While humanity suffers, is Big Pharma re-doubling efforts to save us? Not a chance. Despite the pressing danger of antimicrobial resistance, company after company is shuttering their antimicrobial drug pipeline. Only four of the top 50 pharmaceutical companies, by sales, operate an active antimicrobial drug discovery pipeline. Why? It is not profitable. Short courses of antibiotics for acute infections, or the development of vaccines for unpredictable pandemics, are not as profitable as lifetime treatments for chronic diseases like diabetes or heart disease. This is not a conspiracy; these companies are very open about it.

▶ _Work request_: Reproduce the portion of the passage on the antimicrobial drug pipeline, starting at "While humanity suffers, is" and ending at "open about it.". Rely solely on the passage above when completing this exercise.

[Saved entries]
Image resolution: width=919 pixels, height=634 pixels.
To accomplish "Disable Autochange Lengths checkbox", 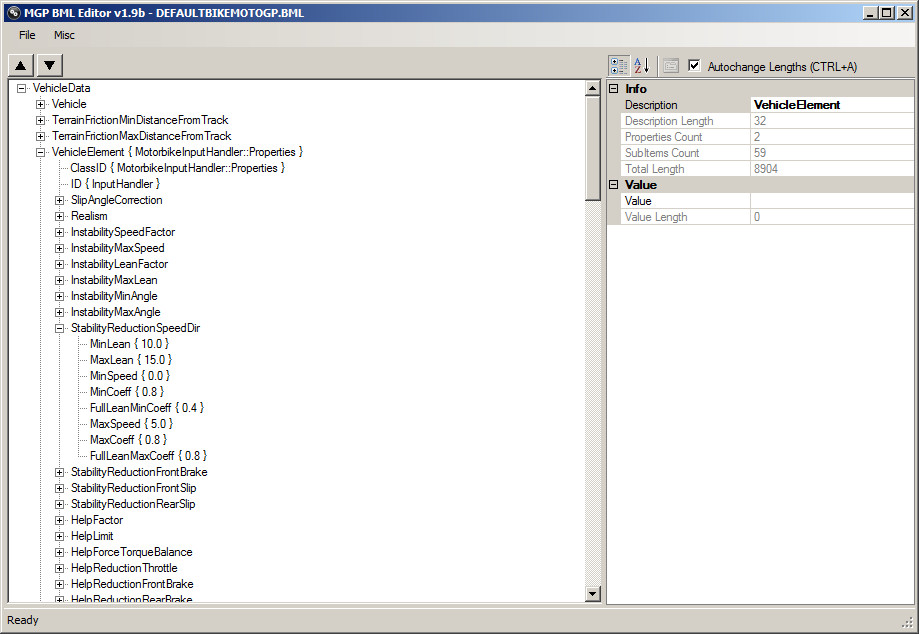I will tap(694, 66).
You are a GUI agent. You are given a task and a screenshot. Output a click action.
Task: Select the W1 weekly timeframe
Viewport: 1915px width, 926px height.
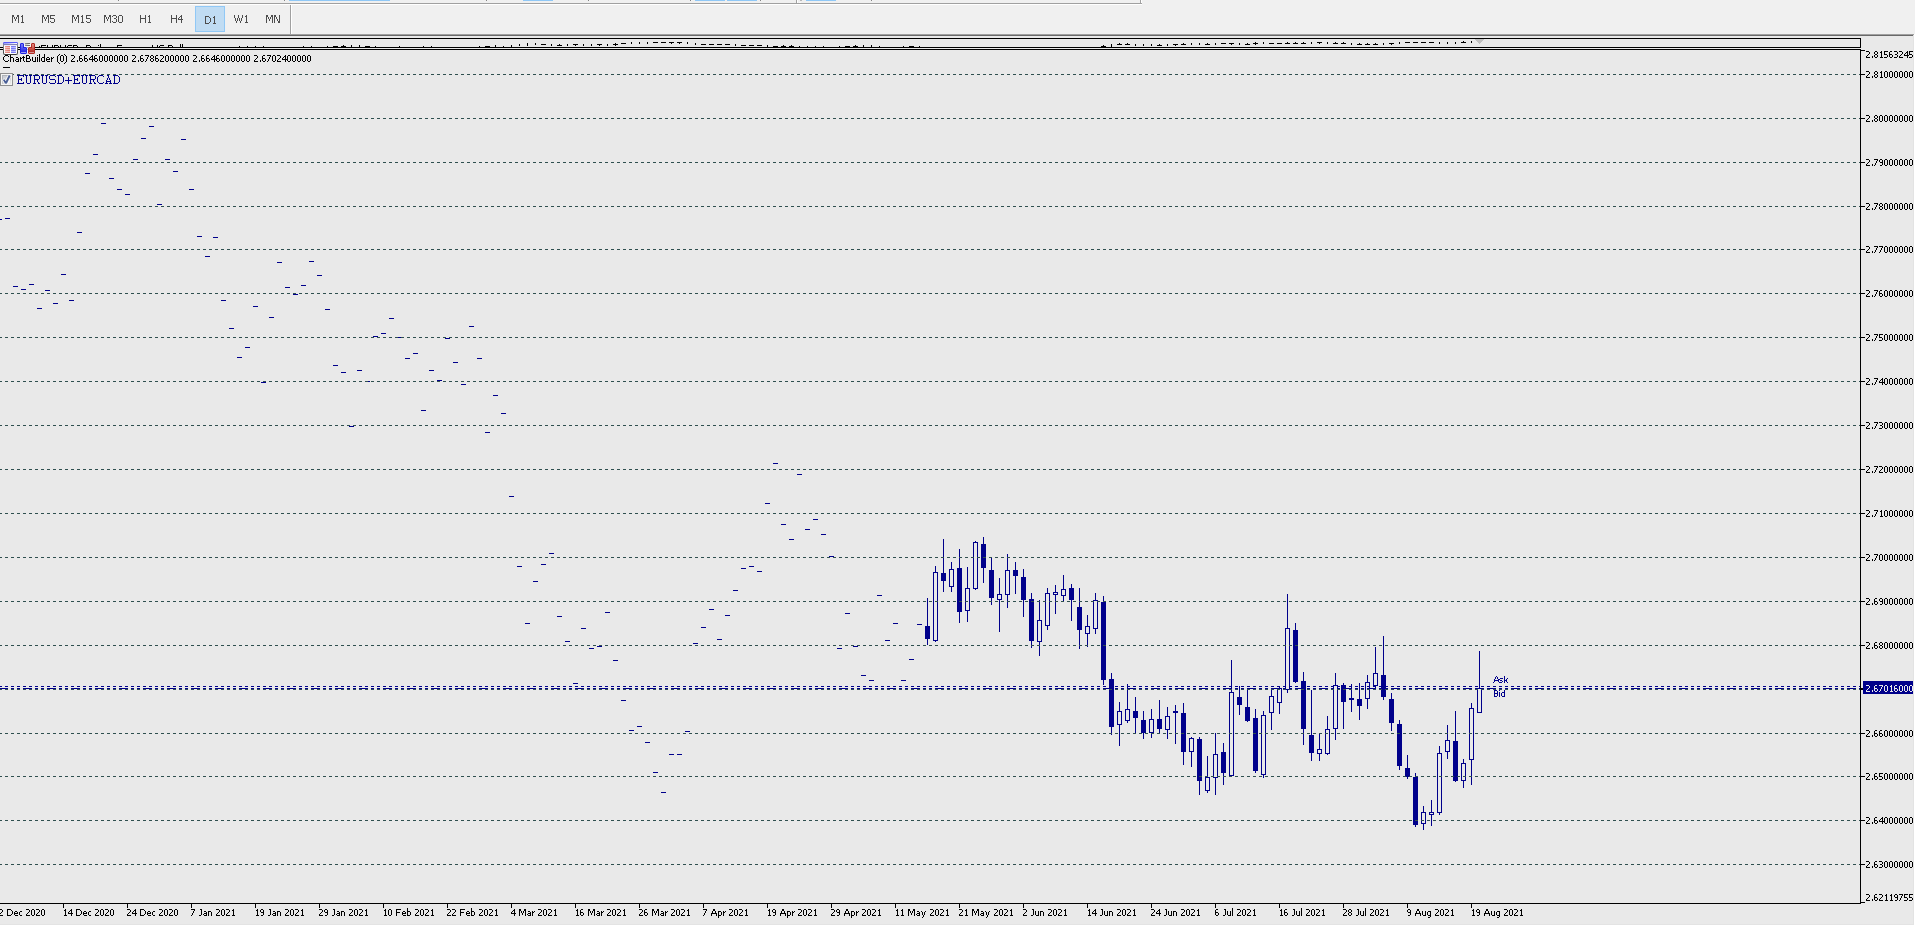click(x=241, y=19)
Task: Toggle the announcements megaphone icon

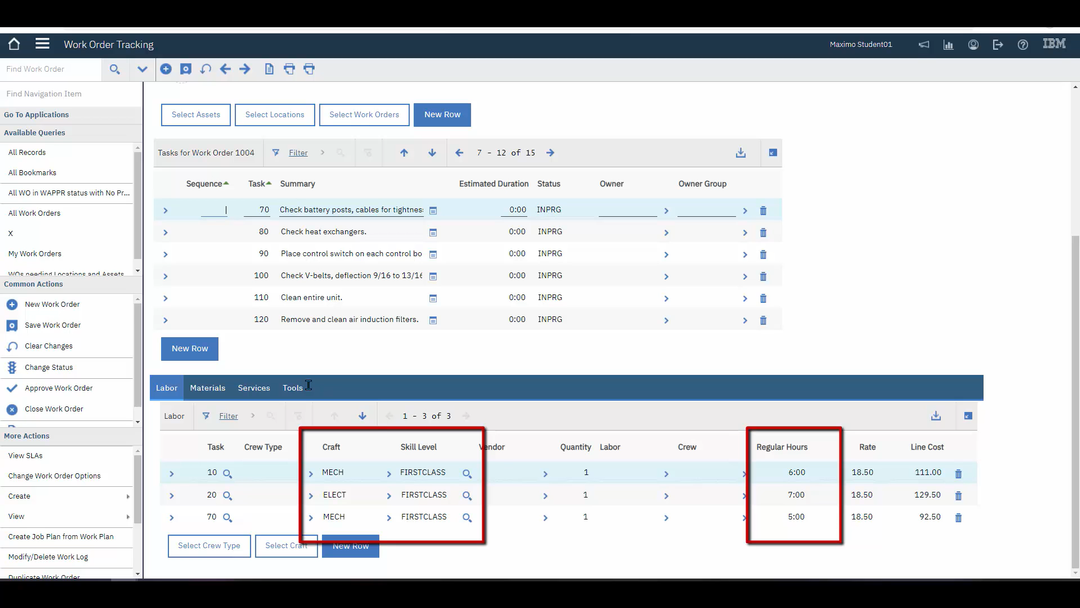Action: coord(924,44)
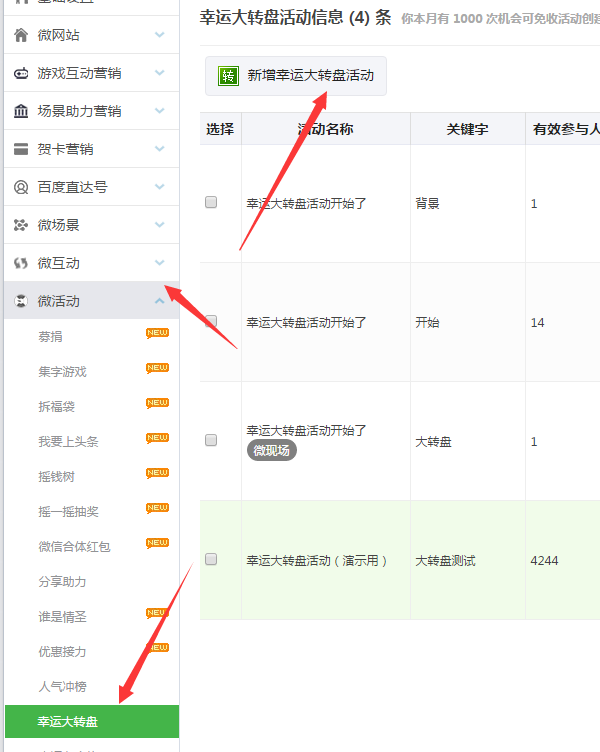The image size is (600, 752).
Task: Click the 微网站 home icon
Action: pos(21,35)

▶ _Result for this task_:
While humanity suffers, is Big Pharma re-doubling efforts to save us? Not a chance. Despite the pressing danger of antimicrobial resistance, company after company is shuttering their antimicrobial drug pipeline. Only four of the top 50 pharmaceutical companies, by sales, operate an active antimicrobial drug discovery pipeline. Why? It is not profitable. Short courses of antibiotics for acute infections, or the development of vaccines for unpredictable pandemics, are not as profitable as lifetime treatments for chronic diseases like diabetes or heart disease. This is not a conspiracy; these companies are very open about it.